Of course, you may have overindulged while on vacation, as you should. Eating and drinking and relaxing in a way that you normally do not makes it a vacation. Those are all good and healthy. Slowing down is a good thing, both mentally and physically. But coming back can be difficult. Don’t let the thought of how difficult it might be slow you down. You may think about holding off another week on getting back to eating and exercising properly. Maybe that will make it easier. . . .Not. Putting it off will only make it harder – or make it easier to NOT get back on track at all.
I’m one of those that still tries to be active on vacation. I pack my running shoes and get up every morning and get some movement in. Whether it’s a run or a hike, the morning starts with some type of sweat. I might also do some body weight exercises, and this past week I packed my exercise bands for a little extra resistance work. I also had a beautiful outdoor spot for yoga that was a real treat. However, I admit it’s still not the same. Maybe because for the rest of the day I’m sitting in a beach chair with soooo little movement, unless you count the lifting of the finger to change the page on my Kindle, raising my all time favorite beverage, a lime and a coconut to my mouth, or a few short swims in the ocean. This is definitely not enough to counter all the delicious foods or lime and coconuts that I indulged in. And definitely not enough to counter the de-conditioining that occurs.
Did you know that cardiovascular de-conditioing comes in just a week? Granted, it takes muscles a bit longer to loose their strength, but after a week off I can tell I’ve been away.
It just stinks! I’m not gonna lie. That first workout back is no fun. You might feel weak and that you are starting back over. That’s okay. You can’t let that stop you from jumping right in. Are you gonna be sore? Yes. Are you gonna be tired? Yes. Are you gonna get discouraged. Yes. But think how hard it will be if you put it off for another week or month. It Will Not Get Easier.
I write this because I am on day 2 of getting back into my normal teaching and workout routine. I am sore. I was tired falling into bed last night. I am tight. And did I mention that I’m already sore? And it’s just day 2 and I still have another class to teach today.
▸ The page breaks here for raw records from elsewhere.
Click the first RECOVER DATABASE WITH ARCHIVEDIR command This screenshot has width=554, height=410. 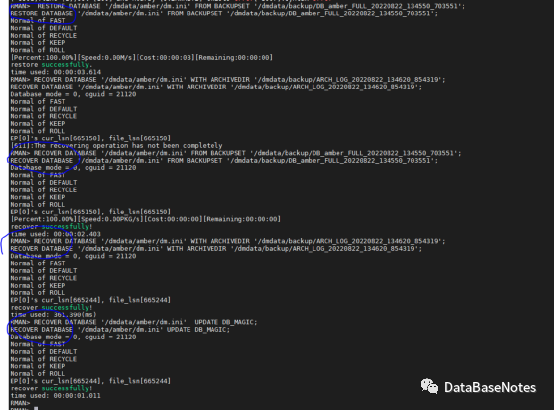tap(228, 80)
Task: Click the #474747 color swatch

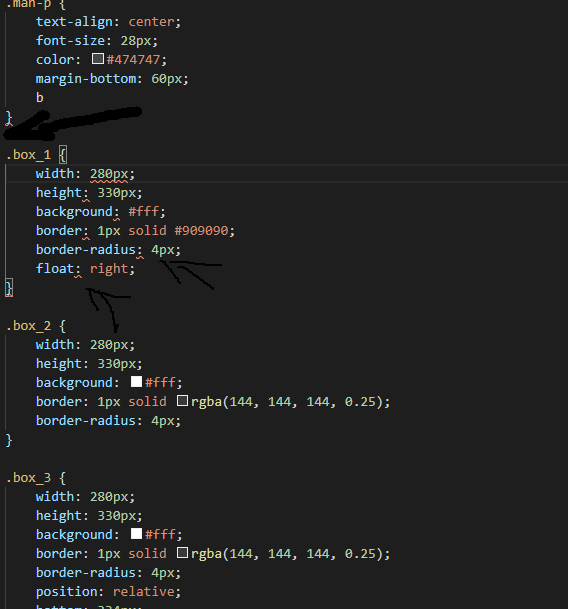Action: click(98, 59)
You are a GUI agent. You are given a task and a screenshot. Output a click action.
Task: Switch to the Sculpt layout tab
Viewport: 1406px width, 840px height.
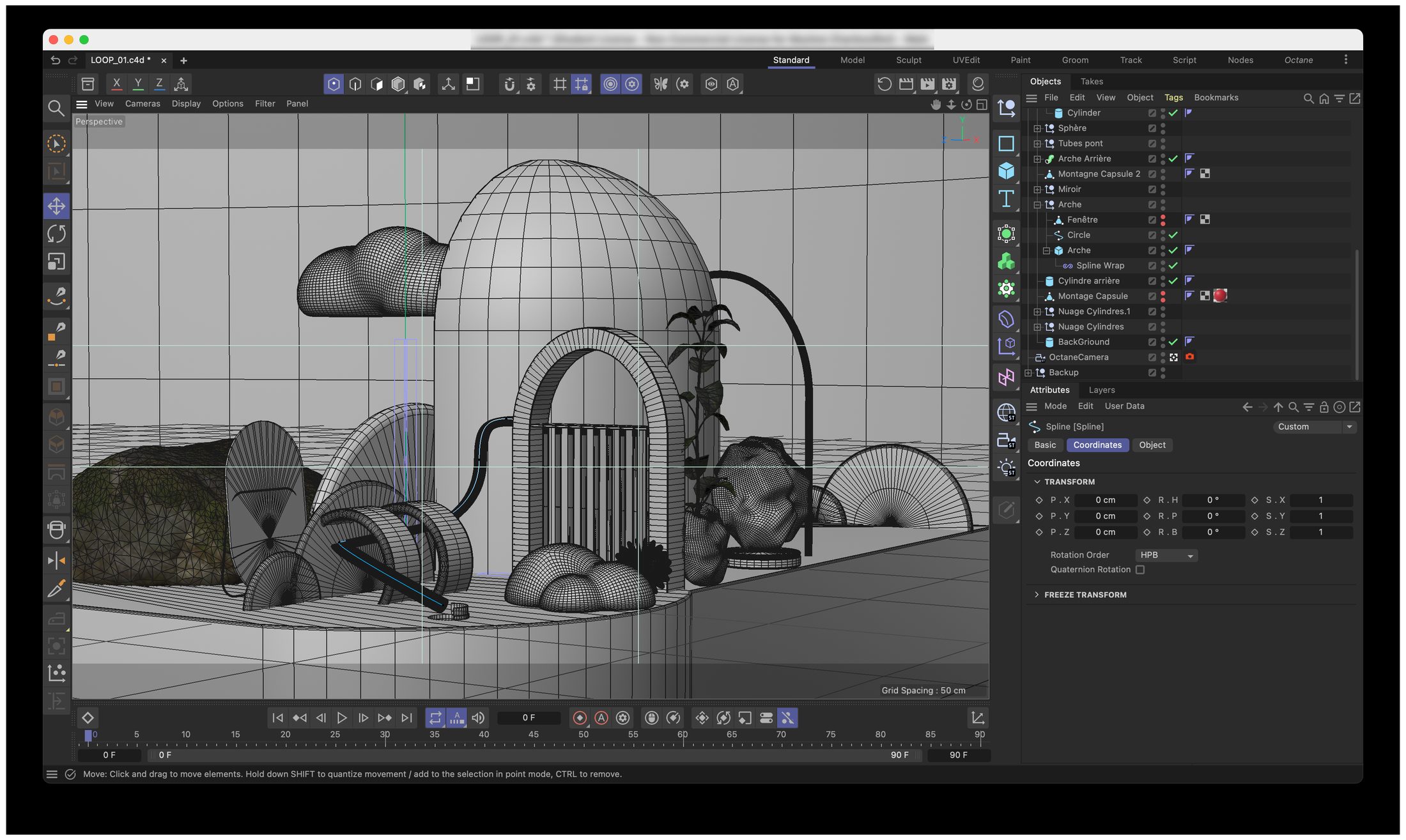coord(908,60)
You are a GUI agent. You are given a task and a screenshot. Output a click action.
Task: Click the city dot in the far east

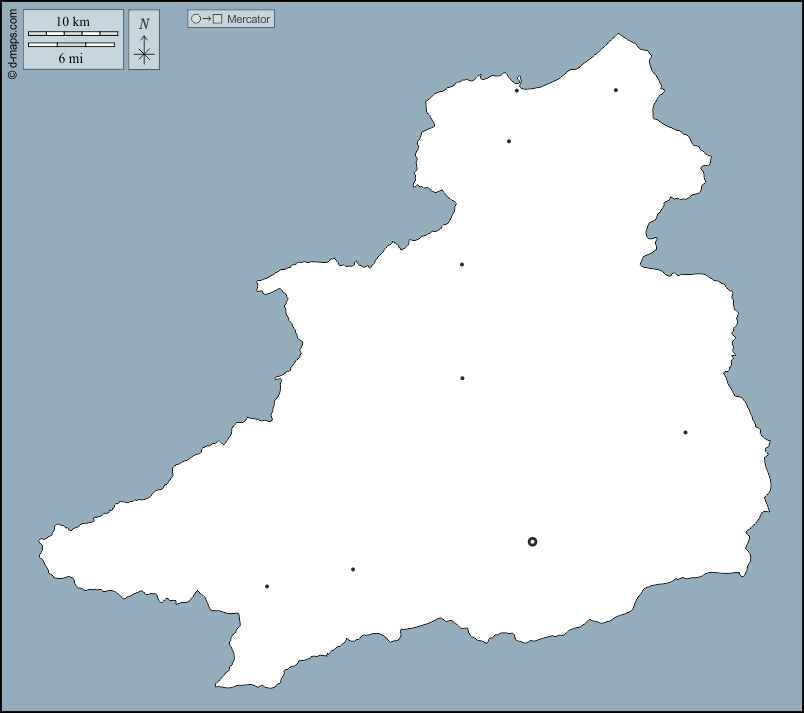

I’m getting back on track with the workouts. It’s not easy but as Nike says, “Just Do It”. Don’t think about it.
Upon returning I also took every single item out of my refrigerator. (I would recommend doing that before leaving town and things begin to smell!) I re-stocked with only fresh, whole foods. This makes me get my nutrition back on track as well.
So, vacation is now officially over. I’m back on the workout and nutrition track and am still tackling the enormous pile of laundry . . .
So, next time you come home from your vacation and ponder putting off or easing back into your routine. . . . don’t do it. I say jump back in.
As my brother used to say, “It’ll feel better after it stops hurting.” (:
ENJOY YOUR DAY! I HOPE YOU ARE LOOKING AT SOME SUN!